Le quatrième pouvoir acquiert de nouveaux sens
« Je ne me chargerai pas de gouverner trois mois avec la liberté de la presse« . Cet aveu de Napoléon, transmis par courrier à l’Autrichien Metternich, concepteur de la carte européenne au Congrès de Vienne, ne disparaîtra pas avec l’éventuelle extinction de la presse papier. Il exprime une vérité générale, celle des pouvoirs despotiques qui ne peuvent pas s’accommoder de la liberté de la parole, qu’elle passe par le canal des journaux, de la radio, de la télévision de l’internet ou des réseaux sociaux.
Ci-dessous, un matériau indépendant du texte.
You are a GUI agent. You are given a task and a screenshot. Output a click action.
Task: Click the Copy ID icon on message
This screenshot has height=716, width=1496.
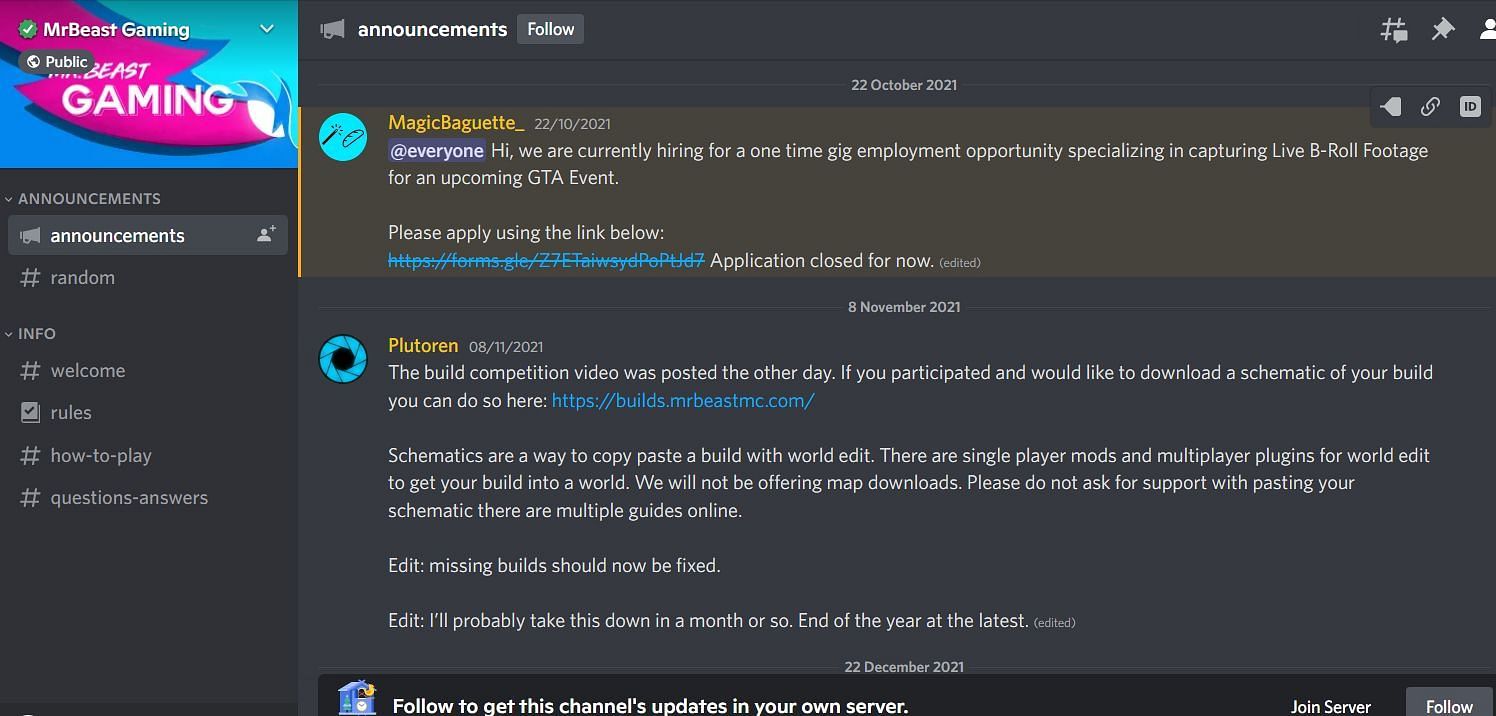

Le quatrième pouvoir, reconnu en tant que tel, deux siècles après l’identification des trois pouvoirs (politique, judiciaire et exécutif) depuis John Locke, Rousseau, Montesquieu,… n’est pas un vain mot ou une vue de l’esprit. En Algérie et ailleurs, il accompagnera la société dans sa marche, son évolution et le choix qu’elle fera de ses gouvernants. À la galaxie Gutenberg, décrite ainsi par MacLuhan pour parler du pouvoir de l’écrit en papier depuis la création de l’imprimerie, se substitue, graduellement mais sûrement, la révolution numérique portée par le réseau des réseaux, l’internet.
Dans le corps même de ce dernier, se dégagent des espaces spécifiques où, à l’image des réseaux sociaux (Facebook, Tweeter,…), l’individu devient acteur médiatique, contrairement à l’ancienne logique de la communication qui requérait une technologie lourde et la constitution en société. Avec les réseaux sociaux, la communication prend des ailes. Elle interconnecte tout le monde à moindre frais. Sans doute plus que jamais, le sens de la notion de quatrième pouvoir prend du sens et acquiert de la substance. Partout dans le monde, et en Algérie également.